And thirdly, matching each traffic sign template image in the traffic sign template image set with the corresponding traffic sign image in the traffic sign image set to obtain a traffic sign image sample pair set. The traffic sign template image and the traffic sign image can be labeled to determine unique identifiers corresponding to the traffic sign template image and the traffic sign image. Then, one traffic sign template image and one traffic sign image having the same unique identifier may be determined as a matching relationship. Finally, the matched traffic sign template image and the unique identifier corresponding to the traffic sign image can be determined as a sample label. And combining the matched traffic sign template image and the matched traffic sign image to be used as a traffic sign image sample pair.

And fourthly, generating the preprocessed training sample based on the traffic sign image sample pair set.
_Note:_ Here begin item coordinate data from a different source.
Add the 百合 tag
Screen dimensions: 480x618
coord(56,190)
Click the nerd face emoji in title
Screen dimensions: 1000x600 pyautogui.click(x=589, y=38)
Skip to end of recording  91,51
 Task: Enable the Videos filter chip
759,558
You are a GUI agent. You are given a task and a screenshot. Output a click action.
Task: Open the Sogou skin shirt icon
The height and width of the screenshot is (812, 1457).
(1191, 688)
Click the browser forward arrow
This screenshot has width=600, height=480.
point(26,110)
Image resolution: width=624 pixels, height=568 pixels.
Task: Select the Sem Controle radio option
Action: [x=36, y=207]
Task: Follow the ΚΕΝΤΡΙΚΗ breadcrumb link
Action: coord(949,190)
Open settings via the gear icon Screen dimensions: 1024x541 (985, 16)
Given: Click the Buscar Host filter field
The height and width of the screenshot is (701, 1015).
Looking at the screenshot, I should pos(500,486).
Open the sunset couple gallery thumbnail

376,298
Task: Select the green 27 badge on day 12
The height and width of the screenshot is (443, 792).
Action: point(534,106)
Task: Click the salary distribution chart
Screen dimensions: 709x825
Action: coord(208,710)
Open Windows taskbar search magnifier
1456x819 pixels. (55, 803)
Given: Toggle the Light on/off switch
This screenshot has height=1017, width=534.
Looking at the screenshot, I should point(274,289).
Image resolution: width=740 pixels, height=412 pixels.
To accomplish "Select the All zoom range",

The traffic sign image sample pairs that are not replaced randomly in the traffic sign image sample pair set can be taken out as the training samples after the and processing. Therefore, different traffic sign image samples can be taken out each time for carrying out the training of the traffic sign image recognition model.

In some optional implementation manners of some embodiments, the executing subject matches each traffic sign template image in the traffic sign template image set with a traffic sign image in the traffic sign image set to obtain a traffic sign image sample pair set, and may further include the following steps:

the method comprises the following steps of firstly, carrying out image annotation on each traffic sign template image in a traffic sign template image set and each traffic sign image in the traffic sign image set to obtain a template image annotation information set and a traffic sign image annotation information set. The image annotation can be the unique identifier for annotating the traffic sign template image and the traffic sign image. And determining the unique identification as template image labeling information and traffic sign image labeling information. The unique identifier may be used to characterize the traffic sign template image and the category and number of the traffic sign image.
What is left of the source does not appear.